TEXT BLOCK -
● ● ● ●

Chicago Cats and Plastic Bags.
Frank John Reid

From Magonia 93, September 2006

In Magonia 92, Peter Rogerson reviews Merrily Harpur’s Mystery Big Cats, and says:

“What could be more symbolic of the ordinary, secular, profane, and artificial than a black plastic bag? But this bag, like a deserted old house, is going to the wild. Perhaps in that setting there is dropping of the of the guard and a momentary apprehension of what a truly awesome terrible and wholly other thing a black plastic bag really is, an experience which evokes “massive shock and awe”. Such an emotion is quite inconsistent with our idea of a black plastic bag, and indeed if plastic ba-s routinely evoked feelings of shock and awe we could never deal with them on a day to day basis, therefore the image is replaced by something much more appropriate to the feelings evoked.”

This powerfully evokes memory of an experience of my own, which I know you will deeply ponder for minutes.

In the wee hours of a March morning in 1994, I ate at an all-night restaurant at the intersection of Western and Montrose Avenues, Chicago. At about 4:30 a.m. I left, to walk east four blocks to Lincoln Avenue, where I would turn south to get to an all-night supermarket.

My reason for thusly shopping was threefold: a) I’ve always been rather nocturnal, b) it’s really a safe area, especially on a very cold, windy night, and c) I’m nuts. I was on the south side of the street, and across the street is a biggish park (Welles Park) with a lot of space open for winds.

As I was crossing the side-street bordering the last of the four blocks, I looked ahead and saw something at first delightful. I must here describe this last, short block before Lincoln Avenue: on one half of the block are two or three storey buildings, set back behind small lawns. A grassy strip with regularly spaced trees borders the curb. An alley cuts the block in half. The second half-block is a single, cliff-like eight-storey apartment building (shops and restaurants at ground level). There was nothing but concrete and a couple of lightpoles from building to curb.

Some of this half-block length is a bus stop; for some reason, there were no cars parked in the two legal parking spaces near the alley. This clean sweep was part of the micrometeorology that produced a very neat little whirlwind taking up over half the width of the sidewalk.

I could see this “debris-devil” because it swirled, counterclockwise, a load of trash just above the sidewalk: urban grit, last year’s leaves, scraps of paper, a few small bags, and one long length – maybe six or eight feet – of what looked like black tissue paper (but I suppose it was ultra-thin plastic). The debris-devil was slowly coming towards me, and I remember wondering what it would feel like to walk through it, if it lasted.

At that moment a cat walked out of the alley.

Even in the sodium-light of our streetlights, I could tell it was an orange-and-white-striped tabby. It walked a few feet, stopped, and casually looked at the advancing debris-devil as you or I might look at an odd truck. But as the whirlwind neared the alley’s mouth, microconditions changed. It sped up, and tightened, like a whirling skater drawing in her arms. That stretched-out swath of black tissue-plastic was drawn together. One end curled around itself. The other end was caught in the ascending vortex, and (very like a cobra rearing on a turn-table) began rising up, higher, higher.

● ● ● ●

RAW RECORDS -
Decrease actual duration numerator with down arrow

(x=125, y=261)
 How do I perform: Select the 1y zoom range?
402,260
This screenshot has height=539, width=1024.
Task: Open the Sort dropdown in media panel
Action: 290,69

● ● ● ●

Retype the stretch of the Chicago cats essay above from "I could see" through "of the alley.", keeping every word and mark the same.

I could see this “debris-devil” because it swirled, counterclockwise, a load of trash just above the sidewalk: urban grit, last year’s leaves, scraps of paper, a few small bags, and one long length – maybe six or eight feet – of what looked like black tissue paper (but I suppose it was ultra-thin plastic). The debris-devil was slowly coming towards me, and I remember wondering what it would feel like to walk through it, if it lasted.

At that moment a cat walked out of the alley.